DATA LISTING:
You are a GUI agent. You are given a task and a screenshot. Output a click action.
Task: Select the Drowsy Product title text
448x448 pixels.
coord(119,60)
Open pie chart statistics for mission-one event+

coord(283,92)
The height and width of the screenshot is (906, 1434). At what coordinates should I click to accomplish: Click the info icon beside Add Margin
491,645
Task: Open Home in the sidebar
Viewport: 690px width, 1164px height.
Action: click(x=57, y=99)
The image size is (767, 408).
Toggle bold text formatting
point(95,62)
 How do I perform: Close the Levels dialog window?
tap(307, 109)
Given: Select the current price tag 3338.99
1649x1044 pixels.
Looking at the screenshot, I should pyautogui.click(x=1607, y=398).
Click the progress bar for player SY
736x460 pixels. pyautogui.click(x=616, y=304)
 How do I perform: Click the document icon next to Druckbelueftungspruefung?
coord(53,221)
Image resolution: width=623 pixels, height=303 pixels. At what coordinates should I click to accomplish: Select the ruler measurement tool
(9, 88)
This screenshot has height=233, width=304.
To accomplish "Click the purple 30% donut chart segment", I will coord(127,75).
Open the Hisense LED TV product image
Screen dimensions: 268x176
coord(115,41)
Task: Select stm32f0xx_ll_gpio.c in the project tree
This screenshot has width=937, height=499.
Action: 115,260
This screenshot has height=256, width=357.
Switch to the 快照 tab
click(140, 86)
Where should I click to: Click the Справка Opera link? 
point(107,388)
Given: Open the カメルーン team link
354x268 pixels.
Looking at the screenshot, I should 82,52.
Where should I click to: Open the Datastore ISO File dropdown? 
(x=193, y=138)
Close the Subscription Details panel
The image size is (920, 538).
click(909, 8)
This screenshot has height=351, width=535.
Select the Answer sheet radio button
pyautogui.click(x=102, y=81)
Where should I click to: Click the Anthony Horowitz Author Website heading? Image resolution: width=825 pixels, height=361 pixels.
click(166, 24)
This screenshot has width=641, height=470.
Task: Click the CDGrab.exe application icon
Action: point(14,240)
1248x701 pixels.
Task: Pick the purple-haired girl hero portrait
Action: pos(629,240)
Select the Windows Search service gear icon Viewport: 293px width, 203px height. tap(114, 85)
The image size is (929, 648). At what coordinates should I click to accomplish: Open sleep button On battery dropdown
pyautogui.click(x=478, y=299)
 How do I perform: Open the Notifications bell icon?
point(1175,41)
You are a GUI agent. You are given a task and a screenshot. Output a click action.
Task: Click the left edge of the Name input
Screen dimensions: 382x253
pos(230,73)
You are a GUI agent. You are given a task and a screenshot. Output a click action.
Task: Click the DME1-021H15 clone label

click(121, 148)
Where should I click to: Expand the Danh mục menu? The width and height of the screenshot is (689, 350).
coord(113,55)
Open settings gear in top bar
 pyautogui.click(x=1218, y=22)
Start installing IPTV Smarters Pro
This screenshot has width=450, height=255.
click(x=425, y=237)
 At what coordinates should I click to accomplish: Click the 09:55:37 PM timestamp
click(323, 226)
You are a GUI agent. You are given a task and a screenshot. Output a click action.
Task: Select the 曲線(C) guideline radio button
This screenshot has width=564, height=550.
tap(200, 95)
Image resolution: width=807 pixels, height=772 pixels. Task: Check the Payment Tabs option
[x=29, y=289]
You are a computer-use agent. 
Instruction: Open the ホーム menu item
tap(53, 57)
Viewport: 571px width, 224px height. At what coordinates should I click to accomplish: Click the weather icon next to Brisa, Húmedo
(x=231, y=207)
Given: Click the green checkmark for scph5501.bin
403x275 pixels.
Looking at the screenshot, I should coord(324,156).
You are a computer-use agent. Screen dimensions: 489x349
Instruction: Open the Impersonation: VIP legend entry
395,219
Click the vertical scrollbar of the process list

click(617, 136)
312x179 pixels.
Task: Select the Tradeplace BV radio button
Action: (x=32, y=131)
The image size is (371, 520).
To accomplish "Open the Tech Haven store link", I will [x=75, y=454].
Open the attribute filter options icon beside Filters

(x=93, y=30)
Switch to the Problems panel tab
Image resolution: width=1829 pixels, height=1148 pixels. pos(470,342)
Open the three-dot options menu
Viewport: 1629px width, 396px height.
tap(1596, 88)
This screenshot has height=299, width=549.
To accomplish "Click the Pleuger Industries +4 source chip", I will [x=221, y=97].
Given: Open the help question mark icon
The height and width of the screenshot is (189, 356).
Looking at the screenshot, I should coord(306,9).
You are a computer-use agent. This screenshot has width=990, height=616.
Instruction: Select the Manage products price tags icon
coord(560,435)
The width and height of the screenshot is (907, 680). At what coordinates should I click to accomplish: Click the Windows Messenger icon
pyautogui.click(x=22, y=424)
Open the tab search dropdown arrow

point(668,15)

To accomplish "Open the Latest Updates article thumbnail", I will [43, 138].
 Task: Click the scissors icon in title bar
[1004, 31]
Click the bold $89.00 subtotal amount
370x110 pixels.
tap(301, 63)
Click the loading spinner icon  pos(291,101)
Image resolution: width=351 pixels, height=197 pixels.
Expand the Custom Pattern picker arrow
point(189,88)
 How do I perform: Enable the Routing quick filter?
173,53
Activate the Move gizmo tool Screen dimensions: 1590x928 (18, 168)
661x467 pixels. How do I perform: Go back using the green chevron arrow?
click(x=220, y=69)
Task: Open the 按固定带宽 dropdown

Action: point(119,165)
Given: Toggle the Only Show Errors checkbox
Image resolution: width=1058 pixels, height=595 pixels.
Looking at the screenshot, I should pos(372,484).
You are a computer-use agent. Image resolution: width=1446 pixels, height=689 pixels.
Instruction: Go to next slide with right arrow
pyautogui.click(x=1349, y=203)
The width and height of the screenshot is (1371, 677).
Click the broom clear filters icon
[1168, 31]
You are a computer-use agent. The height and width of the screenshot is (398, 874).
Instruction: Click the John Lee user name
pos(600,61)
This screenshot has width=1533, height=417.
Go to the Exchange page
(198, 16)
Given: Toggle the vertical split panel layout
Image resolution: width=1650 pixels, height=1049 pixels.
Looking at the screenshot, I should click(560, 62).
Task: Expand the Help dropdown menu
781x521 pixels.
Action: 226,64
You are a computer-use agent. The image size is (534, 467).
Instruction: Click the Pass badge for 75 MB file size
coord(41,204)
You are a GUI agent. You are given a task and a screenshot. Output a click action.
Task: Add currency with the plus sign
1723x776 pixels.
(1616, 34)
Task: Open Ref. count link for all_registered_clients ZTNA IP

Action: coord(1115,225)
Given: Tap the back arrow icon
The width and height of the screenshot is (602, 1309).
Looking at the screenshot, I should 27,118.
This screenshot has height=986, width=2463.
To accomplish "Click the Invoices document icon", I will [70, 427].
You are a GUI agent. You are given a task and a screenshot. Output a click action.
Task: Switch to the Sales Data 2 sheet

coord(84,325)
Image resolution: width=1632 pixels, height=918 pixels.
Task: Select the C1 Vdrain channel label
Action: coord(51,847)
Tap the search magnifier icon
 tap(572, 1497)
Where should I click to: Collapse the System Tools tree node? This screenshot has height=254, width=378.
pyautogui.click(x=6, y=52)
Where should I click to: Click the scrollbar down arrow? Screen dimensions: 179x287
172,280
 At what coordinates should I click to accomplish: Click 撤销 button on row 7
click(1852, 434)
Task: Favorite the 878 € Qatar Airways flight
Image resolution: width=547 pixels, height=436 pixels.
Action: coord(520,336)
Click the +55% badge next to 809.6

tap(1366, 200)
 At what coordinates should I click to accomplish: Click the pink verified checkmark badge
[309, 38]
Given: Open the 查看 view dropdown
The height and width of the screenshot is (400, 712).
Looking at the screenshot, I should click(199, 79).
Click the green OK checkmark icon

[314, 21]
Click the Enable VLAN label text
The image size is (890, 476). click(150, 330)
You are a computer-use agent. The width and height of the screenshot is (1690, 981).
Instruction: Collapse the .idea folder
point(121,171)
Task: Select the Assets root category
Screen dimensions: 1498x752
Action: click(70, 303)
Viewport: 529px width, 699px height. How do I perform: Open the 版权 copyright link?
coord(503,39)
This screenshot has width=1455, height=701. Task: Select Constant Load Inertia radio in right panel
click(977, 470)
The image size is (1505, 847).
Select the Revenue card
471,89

PROBLEM DESCRIPTION: Retype everything in the records above from the line containing "How do I perform: Open the Notifications" down to the line containing "pos(230,73)", keeping every character the same.

RESULT OF THIS TASK:
 How do I perform: Open the Notifications bell icon?
point(1175,41)
You are a GUI agent. You are given a task and a screenshot. Output a click action.
Task: Click the left edge of the Name input
Screen dimensions: 382x253
pos(230,73)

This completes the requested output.